An in vivo micronucleus assay was carried out on BMS 217947-01 according to EEC Directive 92/69/EEC, Method B12 and OECD Guidelines for testing of Chemicals No. 474 "Micronucleus Test". The test was carried out on albino, CD-1 (ICR)BR mice. The material was administered orally to groups of 7 rats at doses of 250, 500 and 1000 mg/kg, dispersed in arachis oil.

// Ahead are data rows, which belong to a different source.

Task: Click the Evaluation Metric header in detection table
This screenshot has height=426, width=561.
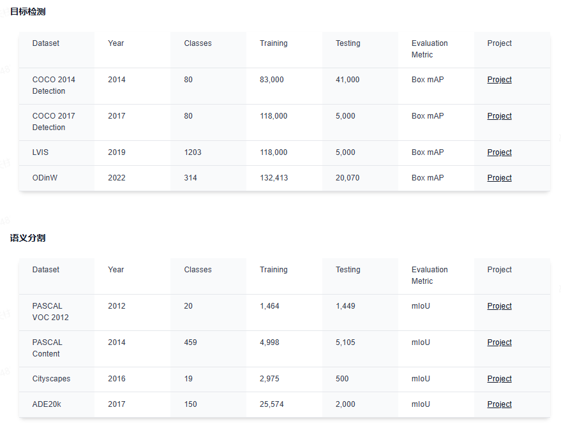Action: (x=430, y=49)
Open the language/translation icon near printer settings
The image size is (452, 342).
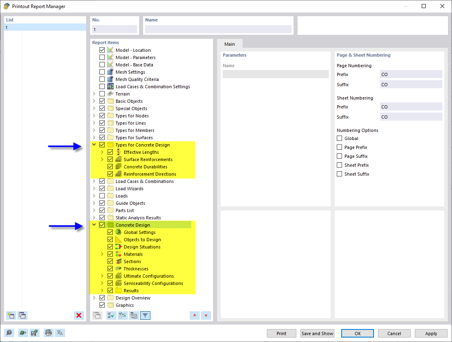(60, 333)
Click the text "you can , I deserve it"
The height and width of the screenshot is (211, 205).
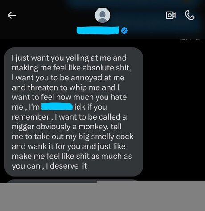(49, 166)
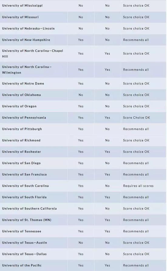Click University of North Carolina–Wilmington name
The image size is (167, 271).
(x=27, y=70)
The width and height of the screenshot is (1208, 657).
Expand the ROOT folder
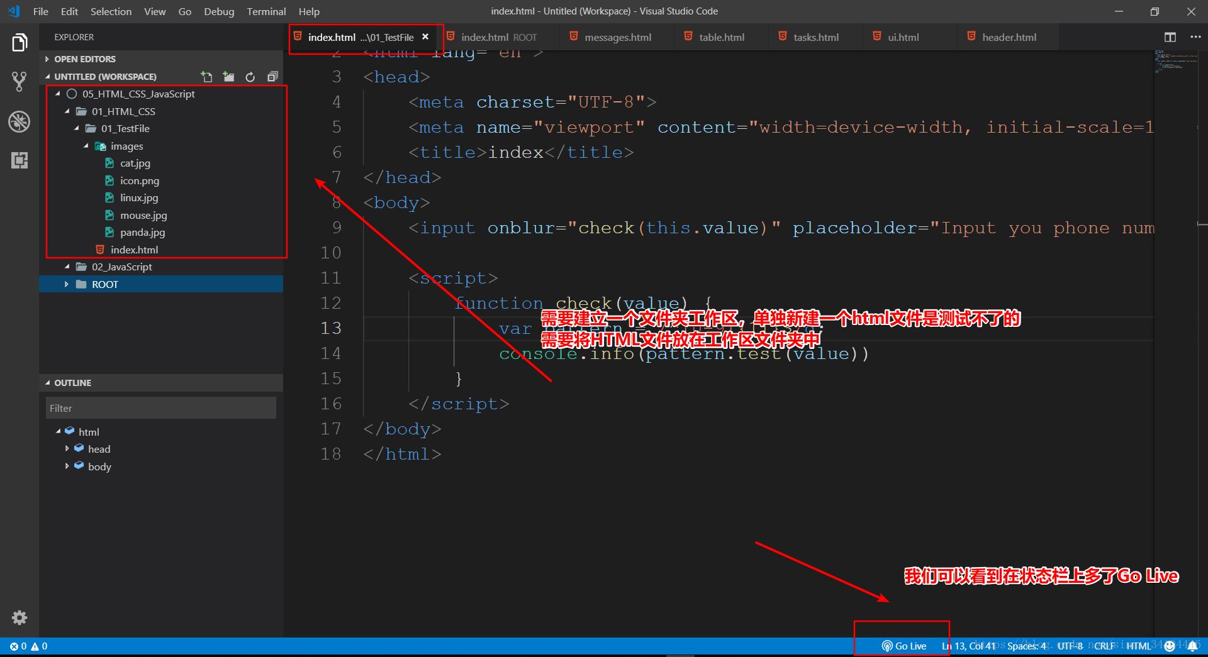point(67,284)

In the range finding toxicity study, the toxicity observed at 2000 mg/kg was considered to be excessive, therefore, the maximum tolerated dose (MTD) of the test material, 1000 mg/kg, was selected for use in the main study, with 500 and 250 mg/kg as the lower dose levels. In animals dosed with the test material via the oral route one premature death occurred at 2000 mg/kg, and clinical signs were observed at and above 1000 mg/kg as follows: hunched posture, lethargy, ataxia, decreased respiratory rate, laboured respiration, tonic convulsions, increased salivation, splayed gait, pilo-erection, tiptoe gait, emaciation, ptosis and distended abdomen. These clinical signs indicate that systemic absorption had taken place.

Observations:

There was no evidence of a significant increase in the incidence of micronucleated polychromatic erythrocytes in animals dosed with the test material when compared to the concurrent vehicle control groups. No statistically significant decreases in the PCE/NCE ratio were observed in the 24 or 48-hour test material dose groups when compared to their concurrent control groups. However, the presence of clinical signs indicated that systemic absorption had occurred.

Endpoint conclusion
Endpoint conclusion:
adverse effect observed (positive)

Additional information

Justification for classification or non-classification

Two in vitro mutagenicity tests (bacterial mutation and mouse lymphoma assay) returned positive results on potential for mutagenicity of BMS 217947-01. One in vivo test on mice (micronucleus assay), showed negative results and a 2 day oral COMET assay in rats resulted in a positive result. Based on a weight of evidence approach the material has the potential to be genotoxic.